--- Task input ---
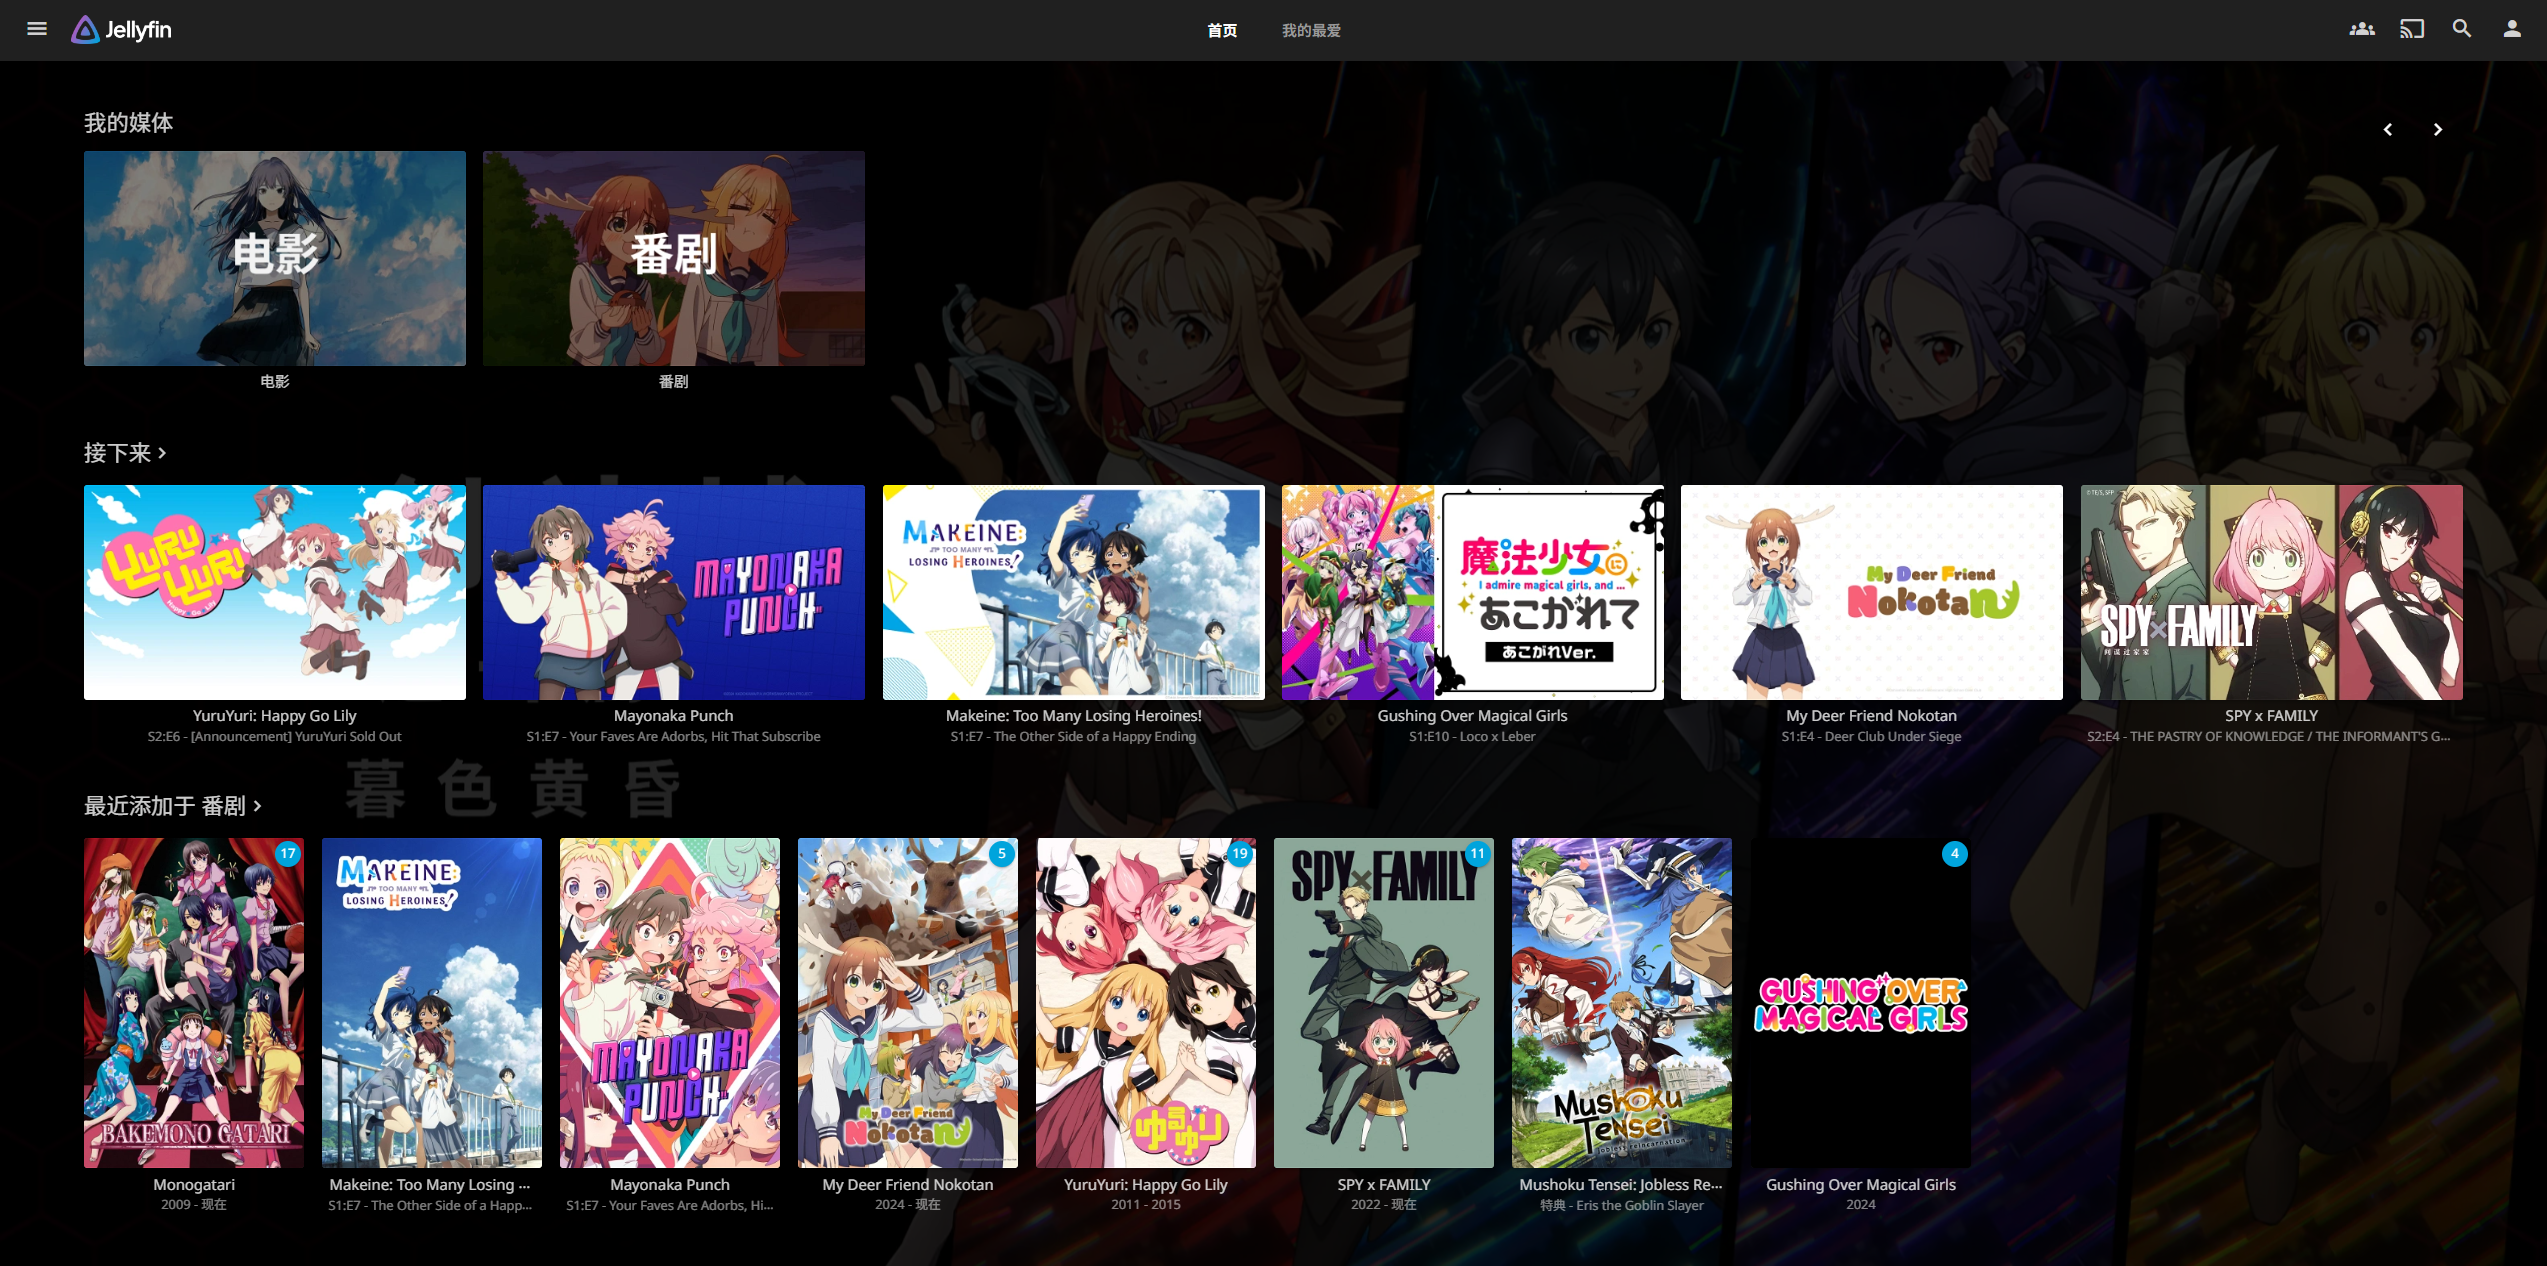
Task: Open the search magnifier icon
Action: 2462,29
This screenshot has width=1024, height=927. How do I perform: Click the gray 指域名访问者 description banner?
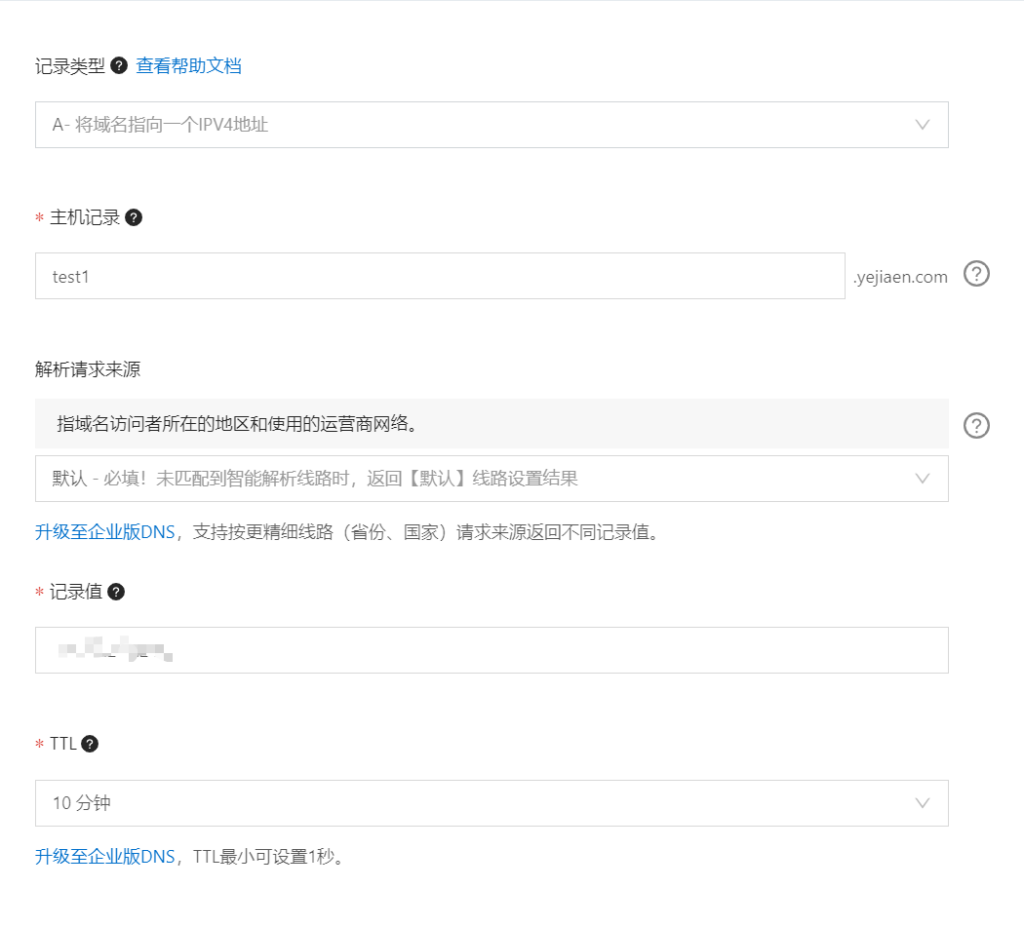[490, 424]
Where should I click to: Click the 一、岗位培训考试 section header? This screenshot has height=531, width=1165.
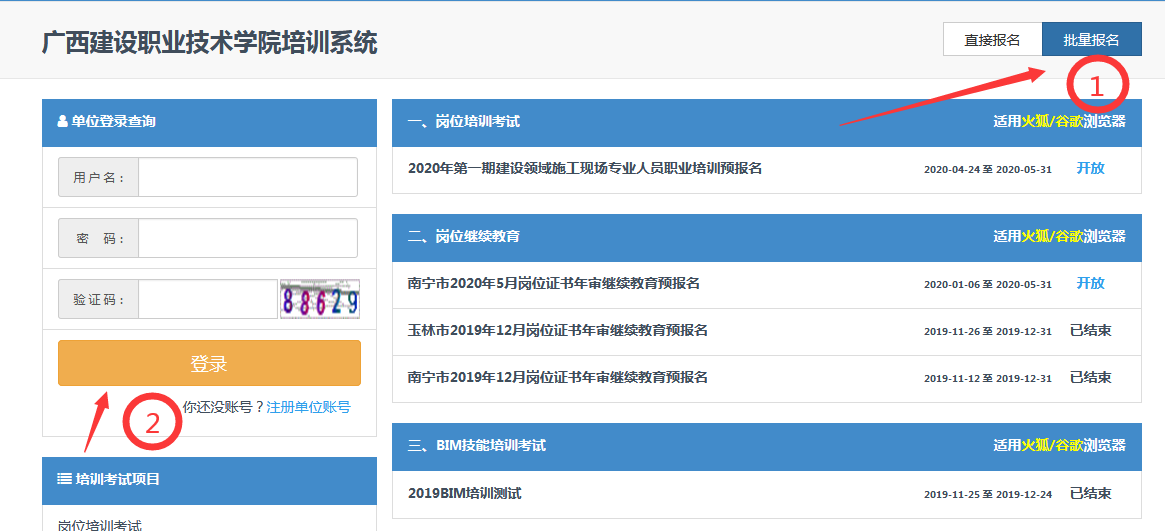click(x=464, y=122)
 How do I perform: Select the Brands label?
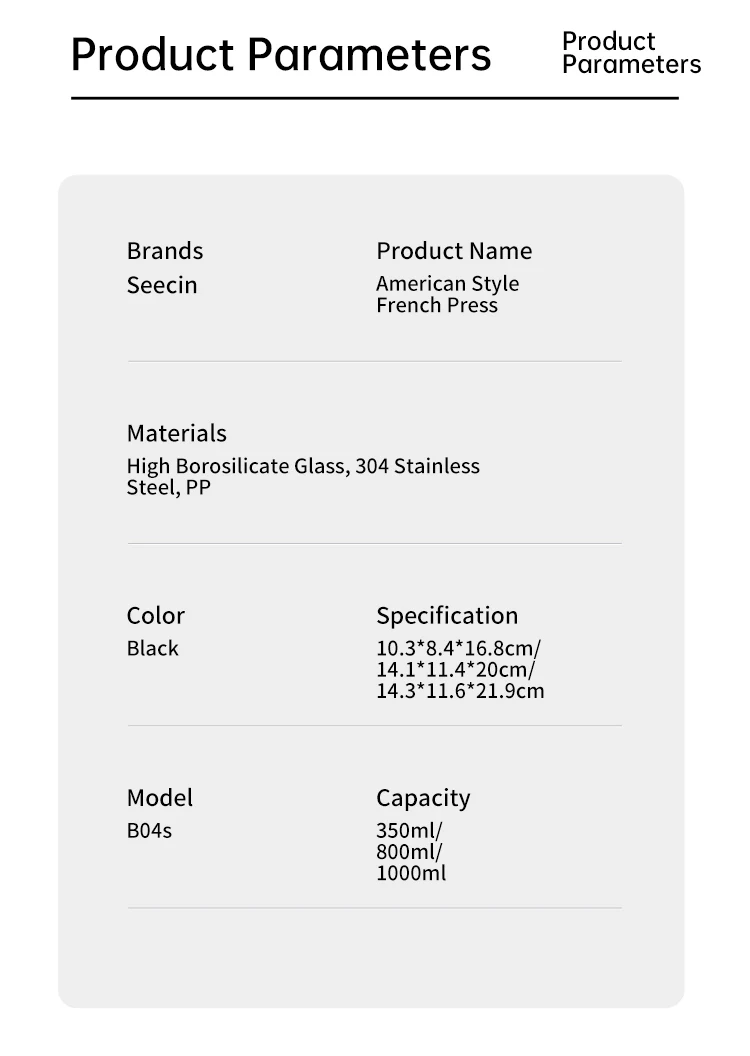point(165,251)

--- Work to be completed ---
Exactly the lines from the one that contains "Where should I" to the last line of the data, both included, should be set down, and no pictures should appear among them.

--- Output below ---
Where should I click to: Click the 一、岗位培训考试 section header? This screenshot has height=531, width=1165.
click(x=464, y=122)
 How do I perform: Select the Brands label?
point(165,251)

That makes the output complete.